The Fugs’ First Album
Sometimes it’s hard for me to believe that The Fugs ever actually existed— and I was lucky enough to grow up listening to them.
Not to this particular album mind you— I didn’t get my hands on The Fugs’ First Album ‘til I was in college— but if I hadn’t happened to stumble upon Tenderness Junction and It Crawled Into My Hand, Honest as an impressionable eighth grader (I found them at the public library! and the librarian actually allowed me to check them out!) I’d probably be a modestly wealthy actuarial accountant now instead of an itinerant musician. Besides their own extraordinary work, The Fugs directly introduced me to the poetry of William Blake, Charles Olson, A.C. Swinburne, Matthew Arnold and Ezra Pound, and to the music of The Holy Modal Rounders; by extension, to the writings of William Burroughs (among others) and the music of Michael Hurley.

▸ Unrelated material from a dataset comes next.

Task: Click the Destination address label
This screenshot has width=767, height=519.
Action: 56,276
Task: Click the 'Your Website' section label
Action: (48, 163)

The Fugs shaped my intellectual and spiritual development more profoundly than puberty and MAD Magazine put together.
But let’s not get sentimental. None of that makes The Fugs important in terms of Rock History, let alone in terms of Rock Now. Nor does it explain why you ought to be filled with awe and gratitude, that such wondrous creatures as The Fugs ever roam’d this erstwhile vale of tears.
So some facts: The Fugs were the very first underground rock band, back when "rock" was still known as "rock and roll." They formed in late-1964 and made their first studio recordings the following spring— this was before The Velvet Underground, before The Mothers Of Invention, before The Byrds even, when the most avant-garde thing The Beatles had done was the feedback at the beginning of "I Feel Fine." Ed Sanders (proprietor of the Peace Eye bookstore in Greenwich Village, anti-war activist, and publisher of the poetry journal Fuck You: A Magazine Of The Arts) and Tuli Kupferberg (compulsive poet and bard— as well as the Brooklyn Bridge jumper immortalized in Ginsberg’s "HOWL"), with partners-in-crime Ken Weaver (a Texan drummer who was hanging around at the Peace Eye), Steve Weber and Peter Stampfel (who had already released a couple of amazing records as The Holy Modal Rounders), showed up on the scene and promptly started pushing every envelope within reach as far as it would stretch, and farther if they could get away with it.